Arts Listings

BHS Revives ‘Hair’ for 40th Anniversary

By Ken Bullock, Special to the Planet
Tuesday May 01, 2007

Students at Berkeley High will “Let the Sunshine In” by performing a 40th anniversary celebration—and critical examination—of the musical Hair, this weekend and next on campus at the Florence Schwimley Theater. 

Director Maya Gurantz, founder of the East Bay theater troupe Ten Red Hen, which just finished their run of Clown Bible at the Willard School Metalshop Theater, called the production “a full collaboration with the students; they own the piece. They’ve been so creative.”  

“I was interested in a way for the cast to look at the legacy of hippies at Berkeley High and in their lives,” Gurantz said. “Hair itself wasn’t written by hippies, but by a couple of out-of-work New York actors. There’s a famous letter by Hal Prince to them saying there’s nothing experimental at all about the play. The music is ‘50s music, not ‘60s. It’s not genuine to the period, yet its legacy is that people are moved by it. It’s still provocative. It’s full of contradictions and we use it as a way to look at the contradictions of the legacy of the ‘60s.” 

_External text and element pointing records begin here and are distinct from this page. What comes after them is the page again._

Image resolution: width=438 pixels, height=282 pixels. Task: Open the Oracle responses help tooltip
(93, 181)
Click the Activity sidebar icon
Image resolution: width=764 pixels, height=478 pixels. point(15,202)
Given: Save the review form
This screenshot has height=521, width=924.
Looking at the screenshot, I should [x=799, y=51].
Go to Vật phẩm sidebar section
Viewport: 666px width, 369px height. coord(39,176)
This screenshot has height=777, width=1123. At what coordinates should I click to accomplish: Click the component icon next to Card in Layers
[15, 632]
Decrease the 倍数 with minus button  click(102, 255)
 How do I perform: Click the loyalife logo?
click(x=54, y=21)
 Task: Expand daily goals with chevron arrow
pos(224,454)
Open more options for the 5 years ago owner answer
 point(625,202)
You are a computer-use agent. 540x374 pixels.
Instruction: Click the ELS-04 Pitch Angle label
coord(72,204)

The cast did their own research on the background, interviewing parents, teachers and others about the times the musical claims to exemplify 

“It was an opportunity to ask their parents and themselves what it was all about,” said Gurantz. “There’s something self-selective about doing this here, now ... so many of the parents came to the Bay Area from elsewhere looking for something. That already changes the tenor of who their kids are. One parent’s a wonderful photographer and has put together a display of pictures of parents then [in the ‘60s] until now, which will go up in the lobby with an exhibit of our research notes.” 

The play opens with a stage jammed “with so much stuff that it’s like a storage space. The cast enters as themselves, present-day Berkeley High students. There’s hardly any room for them! But they excavate and clear away all the clutter.”  

One number, “Going Down,” about getting expelled from school, which traditionally features actors as administrators with Hitler mustaches, proves a wry moment.  

“It makes no sense to Berkeley High kids,” said Gurantz. “And the real, present-day administrators watch the scene and say, ‘We’re so proud of our students challenging authority!’” 

Pianist and composer Dave Molloy, a colleague of Gurantz from Ten Red Hen, supervised the music, and according to Gurantz, the tone is definitely post-’60s: “An uptight girl comes out and sings ‘Aquarius,’ as if it’s the Pledge of Allegiance, and all the others react, ‘O God, not that song again!’ ”  

“There have been multiple productions every year for the past 40 years of Hair,” Gurantz said. “It’s usually presented as a nostalgia fest, nostalgia for something that maybe never was. An expression of yearning—I think the title song’s a sad song. Nostalgia for the ‘60s is often expressed as some idea of authenticity before everything became a commodity. But Hair was a commodity before it opened. It’s bizarre to do Hair in Berkeley, more than anywhere else. The strangest thing. But it’s the thing to do.” 

 

HAIR 

8 p.m. Friday and Saturday and 2 p.m., Sunday through May 12. $7-$15. Florence Schwimley Theater, Berkeley High School campus.